Bitcoin QT Verifying Blocks

Recent problems at the Mt.Gox bitcoin exchange appear to be the result of an implementation flaw related to a known bitcoin technical issue. The issue is that of “Transaction Malleability”, a problem in certain implementations that allows an attacker to modify a transaction in such a way as to make the same transaction appear under a different transaction ID (Tx Hash), without changing any of the internal information (sender, recipient, value etc). This issue first became known in 2011 and it does not affect correctly implemented bitcoin clients, such as the reference client (bitcoind/bitcoin-qt).

The well-known and documented issue of “Transaction Malleability” makes it dangerous for bitcoin wallets and bitcoin exchanges to rely on the transaction hash as an authoritative proof, or “receipt” for a transaction. Instead, best practices dictate that implementations of bitcoin verify transactions by checking whether their inputs have been spent by any transactions included in a mined block, rather than relying on the presence (or absence) of the transaction hash in the blockchain.

Blockchain.info’s implementation follows best practices in this respect and does not rely on the transaction hash as verification of spent funds.
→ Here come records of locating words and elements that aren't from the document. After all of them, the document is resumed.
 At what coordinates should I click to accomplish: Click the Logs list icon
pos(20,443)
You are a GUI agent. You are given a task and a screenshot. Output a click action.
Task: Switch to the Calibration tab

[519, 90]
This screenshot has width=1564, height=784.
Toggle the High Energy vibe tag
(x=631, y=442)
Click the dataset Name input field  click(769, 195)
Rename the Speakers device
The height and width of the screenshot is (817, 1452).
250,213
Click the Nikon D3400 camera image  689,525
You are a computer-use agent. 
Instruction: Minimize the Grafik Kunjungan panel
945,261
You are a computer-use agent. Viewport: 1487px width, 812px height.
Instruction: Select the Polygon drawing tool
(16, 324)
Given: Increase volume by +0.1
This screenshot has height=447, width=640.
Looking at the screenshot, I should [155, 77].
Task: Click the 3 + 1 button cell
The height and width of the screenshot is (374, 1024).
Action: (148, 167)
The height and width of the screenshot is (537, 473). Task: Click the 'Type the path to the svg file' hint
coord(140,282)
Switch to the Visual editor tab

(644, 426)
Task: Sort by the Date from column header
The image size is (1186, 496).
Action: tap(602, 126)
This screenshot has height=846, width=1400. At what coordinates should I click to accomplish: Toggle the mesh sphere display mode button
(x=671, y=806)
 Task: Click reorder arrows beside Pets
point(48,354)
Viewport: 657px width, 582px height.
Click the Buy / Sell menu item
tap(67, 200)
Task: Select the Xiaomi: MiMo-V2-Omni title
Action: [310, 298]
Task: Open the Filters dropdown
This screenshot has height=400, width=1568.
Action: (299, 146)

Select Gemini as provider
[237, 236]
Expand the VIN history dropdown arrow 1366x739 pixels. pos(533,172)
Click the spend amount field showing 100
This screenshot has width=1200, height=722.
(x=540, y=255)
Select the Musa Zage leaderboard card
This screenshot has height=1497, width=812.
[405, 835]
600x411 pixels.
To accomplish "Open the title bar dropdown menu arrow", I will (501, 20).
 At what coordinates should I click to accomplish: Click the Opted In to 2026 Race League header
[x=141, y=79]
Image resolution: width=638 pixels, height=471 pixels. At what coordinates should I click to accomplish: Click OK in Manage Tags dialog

Instead, if multiple conflicting versions of a transaction against spent inputs are seen on the network, both transactions are highlighted whenever they appear as a “double-spend”, until one of the transactions is confirmed, making the second disappear.

In Blockchain’s wallet implementation, each user of our service controls their own private keys and we don’t maintain internal “account balances” making it impossible to corrupt our internal accounting system in the same way that has affected Mt.Gox.